# Kipor Generator Service



## CJ999 (Aug 11, 2005)

I bought my Kipor KGE3500ti in 2005 and I have got good use out of it over the years. But it is starting to have several things that need to be repaired or PM'd.

I went on the website for "Kipor North America" and found a list of recommended service providers near my home. When I called them, they told me that Kipor is horrible about providing parts, and for a gen set as old as mine, Kipor will likely refuse to provide parts..... they said it had something to do with buying it BEFORE Kipor had set up distributorships in the US and now Kipor requires them to provide the serial number from the generator before they will send parts.... really weird.... and this was straight from the mouth of the guy on Kipor's own website.

Anyway, I need to service the following areas:

1. The electric start seems to only work intermittently. I think it has a loose wire, and yes, I checked the battery. 
2. I want to replace the worn pull cord. 
3. The carburator leaks fuel badly when you turn the fuel valve full open. I have to regulate it by only turning the valve to slightly-on. Full on, the engine floods itself to death and drips gas out of the carburator.

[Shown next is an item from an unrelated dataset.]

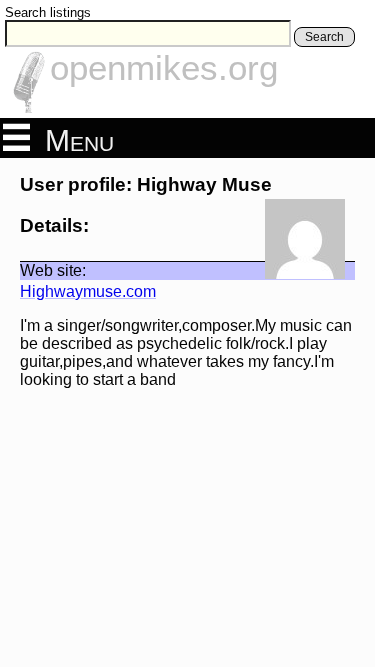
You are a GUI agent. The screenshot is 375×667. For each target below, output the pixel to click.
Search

So I am wondering if anyone has any recommendations, and if anyone knows which Honda it might be closest too. I have had good luck just walking into a Honda service shop with the air filter in my hand, saying, "I need one of these". I'm thinking that might work with the other parts but I wanna have an idea before I tear my generator apart.

If it becomes a paper-weight, I got my money's worth, so don't slam me for buying it. I didn't have the $ for a Honda when I bought it, and it got my wife camping.... which is a wonderful thing. The prospect of having to upgrade is kind of fun to think about but I believe in making things work as long as I can.


----------



## N7OQ (Jun 10, 2006)

Sorry can't help you with a repair shop but I would think a small engine repair shop could handle it. I have taken my Kipor apart because I let gas sit in it to long and it gummed up. So I took it apart at the camp site and found it very simple to work on. It sounds like you have a problem in the float bowel maybe even a loose bolt at the bottom of the fload bowel things do come loose with all the vibrations. I would take the cover off and look for loose nuts and bolts, wire terminal etc. If you could find a service manual that would help too. Good luck


----------



## CamperAndy (Aug 26, 2004)

All three of your problems are basic to small engines and can be handled by any of your local small engine repair shops. As N7OQ (Bill) said they are easy to work on and if you pm with your e-mail I will send you the service manual so you can give it a shot if you want.


----------



## CJ999 (Aug 11, 2005)

PM with email sent. If there's pictures, I'll be in business. But man it would be nice to have one of those spiffy generators where you can just lay in bed and start/stop it with a remote!


----------